In the world of concurrent programming, managing simultaneous requests for the same resource or user can quickly become a nightmare of race conditions, complex locking mechanisms, and hard-to-debug issues. What if there was a way to eliminate these concurrency concerns entirely for specific use cases? Enter request sequencing—a pattern that ensures requests for the same entity are processed one at a time, dramatically simplifying your codebase while maintaining system responsiveness.

This article explores how to implement a request sequencer in Go, transforming complex concurrent operations into straightforward sequential processing. By the end, you’ll understand when and how to apply this pattern to build more maintainable and reliable applications.

The Challenge of Concurrent Requests

Consider a typical chat bot application where multiple messages from the same user might arrive simultaneously. Without proper coordination, these messages could be processed concurrently, leading to several problems:

  • Race conditions when accessing user state or session data
  • Complex synchronization logic required throughout the codebase
  • Difficult-to-reproduce bugs that only surface under specific timing conditions
  • Inconsistent user experience when messages are processed out of order

Traditional solutions involve adding mutexes, atomic operations, or complex state management throughout your application. However, these approaches increase code complexity and create opportunities for deadlocks and performance bottlenecks.

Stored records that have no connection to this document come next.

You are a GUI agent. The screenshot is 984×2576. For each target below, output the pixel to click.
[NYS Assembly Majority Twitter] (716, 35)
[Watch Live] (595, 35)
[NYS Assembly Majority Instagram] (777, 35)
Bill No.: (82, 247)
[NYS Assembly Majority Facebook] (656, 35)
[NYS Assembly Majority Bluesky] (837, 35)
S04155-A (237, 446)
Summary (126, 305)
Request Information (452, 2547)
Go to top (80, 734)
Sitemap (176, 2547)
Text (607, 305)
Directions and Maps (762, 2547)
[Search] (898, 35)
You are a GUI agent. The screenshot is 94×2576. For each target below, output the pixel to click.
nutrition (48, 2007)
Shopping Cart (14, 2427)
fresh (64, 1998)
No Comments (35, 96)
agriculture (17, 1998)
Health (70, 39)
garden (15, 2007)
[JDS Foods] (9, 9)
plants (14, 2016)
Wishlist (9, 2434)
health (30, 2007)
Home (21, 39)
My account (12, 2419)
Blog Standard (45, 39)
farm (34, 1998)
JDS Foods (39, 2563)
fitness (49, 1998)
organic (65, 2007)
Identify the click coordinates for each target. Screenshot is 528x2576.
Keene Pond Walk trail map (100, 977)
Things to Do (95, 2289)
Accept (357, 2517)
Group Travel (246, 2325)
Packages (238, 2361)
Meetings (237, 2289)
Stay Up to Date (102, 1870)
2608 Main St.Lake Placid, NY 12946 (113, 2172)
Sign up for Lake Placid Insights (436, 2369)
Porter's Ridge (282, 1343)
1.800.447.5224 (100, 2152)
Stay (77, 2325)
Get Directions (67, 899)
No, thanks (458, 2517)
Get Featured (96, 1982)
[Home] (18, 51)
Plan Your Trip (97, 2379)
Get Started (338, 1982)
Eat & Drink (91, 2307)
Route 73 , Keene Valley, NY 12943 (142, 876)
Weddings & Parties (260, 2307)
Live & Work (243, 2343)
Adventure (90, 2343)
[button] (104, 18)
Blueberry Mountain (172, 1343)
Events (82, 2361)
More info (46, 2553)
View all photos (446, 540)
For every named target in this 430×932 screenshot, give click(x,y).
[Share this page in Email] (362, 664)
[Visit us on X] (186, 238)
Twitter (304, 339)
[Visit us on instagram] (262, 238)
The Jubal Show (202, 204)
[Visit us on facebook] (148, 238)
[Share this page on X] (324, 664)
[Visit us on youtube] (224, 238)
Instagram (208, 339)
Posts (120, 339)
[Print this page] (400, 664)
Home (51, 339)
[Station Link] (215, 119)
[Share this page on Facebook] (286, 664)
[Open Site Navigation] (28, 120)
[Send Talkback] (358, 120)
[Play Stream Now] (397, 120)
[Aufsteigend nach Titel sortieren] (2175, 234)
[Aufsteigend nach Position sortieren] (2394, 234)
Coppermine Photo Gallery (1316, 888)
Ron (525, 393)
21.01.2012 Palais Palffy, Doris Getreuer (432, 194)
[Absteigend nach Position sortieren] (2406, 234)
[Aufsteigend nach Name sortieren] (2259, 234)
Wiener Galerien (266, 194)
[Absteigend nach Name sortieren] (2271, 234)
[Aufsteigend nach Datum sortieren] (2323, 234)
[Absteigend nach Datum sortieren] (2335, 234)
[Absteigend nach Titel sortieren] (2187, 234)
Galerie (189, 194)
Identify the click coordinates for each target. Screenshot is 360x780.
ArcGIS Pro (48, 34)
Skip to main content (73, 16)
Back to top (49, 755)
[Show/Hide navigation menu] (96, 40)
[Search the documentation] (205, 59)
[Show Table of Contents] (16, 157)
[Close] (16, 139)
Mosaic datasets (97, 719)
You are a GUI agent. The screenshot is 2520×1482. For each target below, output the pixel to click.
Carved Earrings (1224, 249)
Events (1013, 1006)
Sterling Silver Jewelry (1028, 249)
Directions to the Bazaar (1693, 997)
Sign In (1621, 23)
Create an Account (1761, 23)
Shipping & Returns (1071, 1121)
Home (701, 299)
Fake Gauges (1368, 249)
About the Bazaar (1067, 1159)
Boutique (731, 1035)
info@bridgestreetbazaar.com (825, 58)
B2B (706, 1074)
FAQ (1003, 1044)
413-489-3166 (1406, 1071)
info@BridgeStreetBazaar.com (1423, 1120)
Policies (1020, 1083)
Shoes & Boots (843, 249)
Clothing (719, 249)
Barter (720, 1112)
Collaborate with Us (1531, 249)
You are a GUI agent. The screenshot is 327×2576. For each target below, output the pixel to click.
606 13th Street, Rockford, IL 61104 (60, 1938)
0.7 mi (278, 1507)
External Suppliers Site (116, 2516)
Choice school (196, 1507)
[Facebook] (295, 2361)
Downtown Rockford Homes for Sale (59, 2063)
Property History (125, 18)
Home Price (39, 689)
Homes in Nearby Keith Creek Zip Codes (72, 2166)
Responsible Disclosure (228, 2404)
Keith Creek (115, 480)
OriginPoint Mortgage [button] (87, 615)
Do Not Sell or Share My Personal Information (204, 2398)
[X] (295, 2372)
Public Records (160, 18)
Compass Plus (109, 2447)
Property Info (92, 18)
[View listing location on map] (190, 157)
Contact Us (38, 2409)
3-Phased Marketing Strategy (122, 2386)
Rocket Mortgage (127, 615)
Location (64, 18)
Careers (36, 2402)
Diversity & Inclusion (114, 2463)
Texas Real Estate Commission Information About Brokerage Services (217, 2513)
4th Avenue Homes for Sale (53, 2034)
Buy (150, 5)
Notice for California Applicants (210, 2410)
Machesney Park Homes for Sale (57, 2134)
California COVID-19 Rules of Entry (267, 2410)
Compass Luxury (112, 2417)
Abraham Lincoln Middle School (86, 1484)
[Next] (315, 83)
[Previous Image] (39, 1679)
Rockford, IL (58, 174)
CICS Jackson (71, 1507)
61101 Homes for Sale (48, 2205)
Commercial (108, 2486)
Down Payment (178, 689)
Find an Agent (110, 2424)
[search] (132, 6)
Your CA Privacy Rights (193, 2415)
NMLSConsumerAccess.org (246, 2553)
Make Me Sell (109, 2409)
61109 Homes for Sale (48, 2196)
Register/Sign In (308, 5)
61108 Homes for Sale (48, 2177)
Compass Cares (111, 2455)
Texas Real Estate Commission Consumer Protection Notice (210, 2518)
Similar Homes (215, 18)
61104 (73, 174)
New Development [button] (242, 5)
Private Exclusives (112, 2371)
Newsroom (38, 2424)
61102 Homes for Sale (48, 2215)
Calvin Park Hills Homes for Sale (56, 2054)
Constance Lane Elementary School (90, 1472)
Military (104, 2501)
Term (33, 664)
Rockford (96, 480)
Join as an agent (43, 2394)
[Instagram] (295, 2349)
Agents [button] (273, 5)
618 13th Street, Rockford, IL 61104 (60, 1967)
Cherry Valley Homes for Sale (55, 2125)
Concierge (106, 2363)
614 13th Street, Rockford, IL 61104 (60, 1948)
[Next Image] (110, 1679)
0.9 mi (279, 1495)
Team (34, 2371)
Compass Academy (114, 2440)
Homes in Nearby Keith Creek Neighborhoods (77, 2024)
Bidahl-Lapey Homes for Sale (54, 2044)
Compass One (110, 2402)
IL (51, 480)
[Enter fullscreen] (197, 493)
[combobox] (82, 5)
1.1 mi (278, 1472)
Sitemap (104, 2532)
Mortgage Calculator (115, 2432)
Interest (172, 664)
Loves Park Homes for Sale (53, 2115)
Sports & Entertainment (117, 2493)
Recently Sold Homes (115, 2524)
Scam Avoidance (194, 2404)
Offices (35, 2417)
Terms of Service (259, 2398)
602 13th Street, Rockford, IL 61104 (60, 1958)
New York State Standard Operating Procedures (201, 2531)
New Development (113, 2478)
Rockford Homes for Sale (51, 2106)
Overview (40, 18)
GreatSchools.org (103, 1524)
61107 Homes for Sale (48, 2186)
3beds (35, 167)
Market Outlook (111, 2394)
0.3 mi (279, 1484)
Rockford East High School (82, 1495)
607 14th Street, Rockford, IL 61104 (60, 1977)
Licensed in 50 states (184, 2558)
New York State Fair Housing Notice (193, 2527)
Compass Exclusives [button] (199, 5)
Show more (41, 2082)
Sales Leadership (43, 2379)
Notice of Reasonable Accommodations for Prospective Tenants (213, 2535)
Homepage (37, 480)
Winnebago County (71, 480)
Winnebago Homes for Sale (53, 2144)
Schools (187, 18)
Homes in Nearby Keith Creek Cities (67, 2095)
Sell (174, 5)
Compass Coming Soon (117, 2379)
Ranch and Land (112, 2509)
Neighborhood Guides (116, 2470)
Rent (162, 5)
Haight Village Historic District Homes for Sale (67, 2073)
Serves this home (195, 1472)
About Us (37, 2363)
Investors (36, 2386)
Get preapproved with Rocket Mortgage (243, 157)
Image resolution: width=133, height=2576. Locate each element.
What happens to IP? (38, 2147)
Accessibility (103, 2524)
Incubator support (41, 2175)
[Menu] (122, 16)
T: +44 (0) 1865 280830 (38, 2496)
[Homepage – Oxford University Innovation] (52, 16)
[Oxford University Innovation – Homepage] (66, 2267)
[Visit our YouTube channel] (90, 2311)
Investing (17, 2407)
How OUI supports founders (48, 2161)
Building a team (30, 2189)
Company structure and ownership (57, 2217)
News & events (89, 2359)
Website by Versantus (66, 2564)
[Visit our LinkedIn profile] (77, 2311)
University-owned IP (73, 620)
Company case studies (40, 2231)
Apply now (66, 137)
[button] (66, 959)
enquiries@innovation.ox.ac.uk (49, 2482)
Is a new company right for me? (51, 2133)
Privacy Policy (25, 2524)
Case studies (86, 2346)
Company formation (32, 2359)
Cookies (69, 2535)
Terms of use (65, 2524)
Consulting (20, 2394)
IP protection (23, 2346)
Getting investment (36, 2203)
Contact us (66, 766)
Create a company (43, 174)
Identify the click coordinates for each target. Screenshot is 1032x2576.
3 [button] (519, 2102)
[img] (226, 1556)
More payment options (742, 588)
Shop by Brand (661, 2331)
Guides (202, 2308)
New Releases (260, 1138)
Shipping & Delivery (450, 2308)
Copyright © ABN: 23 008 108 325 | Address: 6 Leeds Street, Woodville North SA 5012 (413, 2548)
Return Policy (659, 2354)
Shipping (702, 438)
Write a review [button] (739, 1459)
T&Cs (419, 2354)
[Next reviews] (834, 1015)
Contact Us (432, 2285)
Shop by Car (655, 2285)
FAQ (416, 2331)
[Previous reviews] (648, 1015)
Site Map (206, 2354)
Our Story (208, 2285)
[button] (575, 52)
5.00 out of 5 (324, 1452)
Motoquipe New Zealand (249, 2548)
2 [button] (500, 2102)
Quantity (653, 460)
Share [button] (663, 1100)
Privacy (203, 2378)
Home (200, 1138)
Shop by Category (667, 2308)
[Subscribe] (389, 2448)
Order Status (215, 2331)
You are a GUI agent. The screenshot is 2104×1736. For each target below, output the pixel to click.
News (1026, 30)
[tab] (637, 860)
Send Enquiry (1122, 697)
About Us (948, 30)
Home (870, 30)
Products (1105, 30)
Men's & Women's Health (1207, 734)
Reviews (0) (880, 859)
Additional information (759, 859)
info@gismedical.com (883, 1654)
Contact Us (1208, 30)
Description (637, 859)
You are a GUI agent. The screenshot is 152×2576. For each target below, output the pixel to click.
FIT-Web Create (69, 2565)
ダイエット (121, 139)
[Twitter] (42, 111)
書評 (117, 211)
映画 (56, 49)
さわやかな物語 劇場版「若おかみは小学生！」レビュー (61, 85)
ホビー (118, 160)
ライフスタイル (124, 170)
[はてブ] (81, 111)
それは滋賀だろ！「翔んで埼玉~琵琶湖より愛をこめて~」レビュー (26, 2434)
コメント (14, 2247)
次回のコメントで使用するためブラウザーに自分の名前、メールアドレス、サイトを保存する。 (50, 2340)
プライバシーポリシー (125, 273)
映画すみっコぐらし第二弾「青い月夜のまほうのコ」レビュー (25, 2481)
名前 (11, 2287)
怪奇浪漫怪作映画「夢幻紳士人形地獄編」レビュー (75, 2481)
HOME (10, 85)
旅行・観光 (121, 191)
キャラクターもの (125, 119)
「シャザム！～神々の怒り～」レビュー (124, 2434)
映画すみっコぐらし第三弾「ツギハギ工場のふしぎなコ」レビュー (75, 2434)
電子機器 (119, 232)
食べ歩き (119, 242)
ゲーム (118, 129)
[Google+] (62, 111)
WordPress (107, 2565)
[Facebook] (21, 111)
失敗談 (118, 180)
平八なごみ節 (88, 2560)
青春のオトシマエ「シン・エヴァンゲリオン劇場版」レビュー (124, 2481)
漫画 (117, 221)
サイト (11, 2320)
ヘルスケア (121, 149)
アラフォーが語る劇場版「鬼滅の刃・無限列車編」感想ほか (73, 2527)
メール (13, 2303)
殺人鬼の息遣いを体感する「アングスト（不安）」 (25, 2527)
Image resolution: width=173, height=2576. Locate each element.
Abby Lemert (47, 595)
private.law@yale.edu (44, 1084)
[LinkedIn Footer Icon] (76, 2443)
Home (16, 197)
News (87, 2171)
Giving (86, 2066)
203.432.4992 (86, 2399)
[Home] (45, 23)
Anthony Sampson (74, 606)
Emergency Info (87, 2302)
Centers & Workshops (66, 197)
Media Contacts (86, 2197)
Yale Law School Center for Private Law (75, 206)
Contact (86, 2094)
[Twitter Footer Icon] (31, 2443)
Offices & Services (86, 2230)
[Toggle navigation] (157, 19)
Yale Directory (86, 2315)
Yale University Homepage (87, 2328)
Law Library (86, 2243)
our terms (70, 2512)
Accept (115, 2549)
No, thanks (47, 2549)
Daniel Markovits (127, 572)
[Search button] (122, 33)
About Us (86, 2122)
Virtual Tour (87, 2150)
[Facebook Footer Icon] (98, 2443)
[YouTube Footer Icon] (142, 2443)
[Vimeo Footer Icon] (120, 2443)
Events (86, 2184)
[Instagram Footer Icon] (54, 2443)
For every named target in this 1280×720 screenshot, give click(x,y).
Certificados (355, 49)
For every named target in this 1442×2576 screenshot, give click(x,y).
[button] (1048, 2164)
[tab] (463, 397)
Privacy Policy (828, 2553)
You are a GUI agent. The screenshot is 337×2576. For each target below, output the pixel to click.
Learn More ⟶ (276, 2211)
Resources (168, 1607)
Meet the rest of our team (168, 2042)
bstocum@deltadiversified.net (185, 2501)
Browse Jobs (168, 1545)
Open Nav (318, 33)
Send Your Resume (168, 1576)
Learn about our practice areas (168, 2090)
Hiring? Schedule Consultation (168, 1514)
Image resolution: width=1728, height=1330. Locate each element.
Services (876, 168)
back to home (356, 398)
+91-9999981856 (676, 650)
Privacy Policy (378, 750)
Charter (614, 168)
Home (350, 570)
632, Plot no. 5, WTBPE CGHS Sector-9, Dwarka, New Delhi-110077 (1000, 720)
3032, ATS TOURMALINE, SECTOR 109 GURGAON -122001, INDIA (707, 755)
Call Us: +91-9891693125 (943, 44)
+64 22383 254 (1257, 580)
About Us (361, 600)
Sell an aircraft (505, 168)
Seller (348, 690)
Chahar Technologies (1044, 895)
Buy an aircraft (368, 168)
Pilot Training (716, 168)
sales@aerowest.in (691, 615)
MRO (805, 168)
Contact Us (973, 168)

Understanding Request Sequencing

Request sequencing offers an elegant alternative: instead of making your entire application thread-safe, you ensure that requests for the same entity (user, session, resource) are processed sequentially. This approach provides several key benefits:

  • Simplified application logic - no need for complex synchronization
  • Easier testing and debugging - predictable execution order
  • Reduced cognitive overhead - developers don’t need to think about concurrent access
  • Maintained system throughput - different users can still be processed concurrently

The core idea is to create per-entity queues that serialize requests while allowing the system to handle multiple entities in parallel.

Implementation Deep Dive

Let’s examine a simplified implementation of a request sequencer:

func WithRequestSequencer() Middleware {
	userQueues := make(map[int64]chan struct{})
	mu := sync.Mutex{}

	return func(next Handler) Handler {
		return HandlerFunc(func(ctx context.Context, message *Message) error {
			userID := message.UserID

			// Get or create a queue for this user
			mu.Lock()
			queue, exists := userQueues[userID]
			if !exists {
				queue = make(chan struct{}, 1)
				queue <- struct{}{} // Ready to process
				userQueues[userID] = queue
			}
			mu.Unlock()

			// Wait for our turn or context cancellation
			select {
			case <-queue:
				// Release the queue when done
				defer func() {
					mu.Lock()
					select {
					case queue <- struct{}{}:
						// Next request can proceed
					default:
						// Clean up if no one is waiting
						delete(userQueues, userID)
					}
					mu.Unlock()
				}()

				// Process the request
				return next.Handle(ctx, message)
				
			case <-ctx.Done():
				return ctx.Err()
			}
		})
	}
}

How It Works

The implementation uses Go’s channels as semaphores to create per-user queues:

1. Per-User Queues: Each user gets a buffered channel (chan struct{}) with capacity 1, acting as a binary semaphore to ensure only one request per user is processed at a time.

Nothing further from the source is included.